**Material shown:**
************
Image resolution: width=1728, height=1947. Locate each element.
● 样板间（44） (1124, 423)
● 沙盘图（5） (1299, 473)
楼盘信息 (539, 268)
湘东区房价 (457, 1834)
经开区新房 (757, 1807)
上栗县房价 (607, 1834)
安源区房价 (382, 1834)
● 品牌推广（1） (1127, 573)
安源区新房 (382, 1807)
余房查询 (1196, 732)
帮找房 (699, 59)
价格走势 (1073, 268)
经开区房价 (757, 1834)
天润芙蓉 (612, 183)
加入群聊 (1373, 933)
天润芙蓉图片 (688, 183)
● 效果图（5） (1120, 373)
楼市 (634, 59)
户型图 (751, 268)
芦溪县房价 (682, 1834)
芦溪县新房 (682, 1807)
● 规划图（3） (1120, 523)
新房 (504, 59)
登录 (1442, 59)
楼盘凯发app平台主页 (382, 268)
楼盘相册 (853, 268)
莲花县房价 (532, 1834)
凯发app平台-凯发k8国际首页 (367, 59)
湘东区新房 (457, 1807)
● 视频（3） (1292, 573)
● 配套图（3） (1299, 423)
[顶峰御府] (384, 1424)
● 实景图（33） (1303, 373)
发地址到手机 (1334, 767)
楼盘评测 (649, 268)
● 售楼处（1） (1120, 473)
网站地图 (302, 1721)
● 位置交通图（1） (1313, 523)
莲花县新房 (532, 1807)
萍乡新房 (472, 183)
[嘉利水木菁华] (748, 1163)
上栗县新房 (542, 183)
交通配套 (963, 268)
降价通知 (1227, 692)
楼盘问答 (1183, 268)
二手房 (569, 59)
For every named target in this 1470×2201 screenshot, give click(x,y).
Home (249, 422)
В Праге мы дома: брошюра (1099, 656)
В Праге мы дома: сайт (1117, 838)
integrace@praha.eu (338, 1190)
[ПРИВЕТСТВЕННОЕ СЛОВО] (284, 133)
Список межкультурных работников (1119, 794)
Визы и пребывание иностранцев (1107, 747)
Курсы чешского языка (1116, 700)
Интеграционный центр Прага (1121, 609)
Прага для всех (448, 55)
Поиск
************
**Problem to solve:** The output should restate the data exactly, with no line missing.

**Exercise solution:**
Image resolution: width=1728, height=1947. Locate each element.
● 样板间（44） (1124, 423)
● 沙盘图（5） (1299, 473)
楼盘信息 (539, 268)
湘东区房价 (457, 1834)
经开区新房 (757, 1807)
上栗县房价 (607, 1834)
安源区房价 (382, 1834)
● 品牌推广（1） (1127, 573)
安源区新房 (382, 1807)
余房查询 (1196, 732)
帮找房 (699, 59)
价格走势 (1073, 268)
经开区房价 (757, 1834)
天润芙蓉 (612, 183)
加入群聊 (1373, 933)
天润芙蓉图片 (688, 183)
● 效果图（5） (1120, 373)
楼市 (634, 59)
户型图 (751, 268)
芦溪县房价 (682, 1834)
芦溪县新房 (682, 1807)
● 规划图（3） (1120, 523)
新房 (504, 59)
登录 (1442, 59)
楼盘凯发app平台主页 (382, 268)
楼盘相册 (853, 268)
莲花县房价 (532, 1834)
凯发app平台-凯发k8国际首页 (367, 59)
湘东区新房 (457, 1807)
● 视频（3） (1292, 573)
● 配套图（3） (1299, 423)
[顶峰御府] (384, 1424)
● 实景图（33） (1303, 373)
发地址到手机 (1334, 767)
楼盘评测 (649, 268)
● 售楼处（1） (1120, 473)
网站地图 (302, 1721)
● 位置交通图（1） (1313, 523)
莲花县新房 (532, 1807)
萍乡新房 (472, 183)
[嘉利水木菁华] (748, 1163)
上栗县新房 (542, 183)
交通配套 (963, 268)
降价通知 (1227, 692)
楼盘问答 (1183, 268)
二手房 (569, 59)
For every named target in this 1470×2201 screenshot, give click(x,y).
Home (249, 422)
В Праге мы дома: брошюра (1099, 656)
В Праге мы дома: сайт (1117, 838)
integrace@praha.eu (338, 1190)
[ПРИВЕТСТВЕННОЕ СЛОВО] (284, 133)
Список межкультурных работников (1119, 794)
Визы и пребывание иностранцев (1107, 747)
Курсы чешского языка (1116, 700)
Интеграционный центр Прага (1121, 609)
Прага для всех (448, 55)
Поиск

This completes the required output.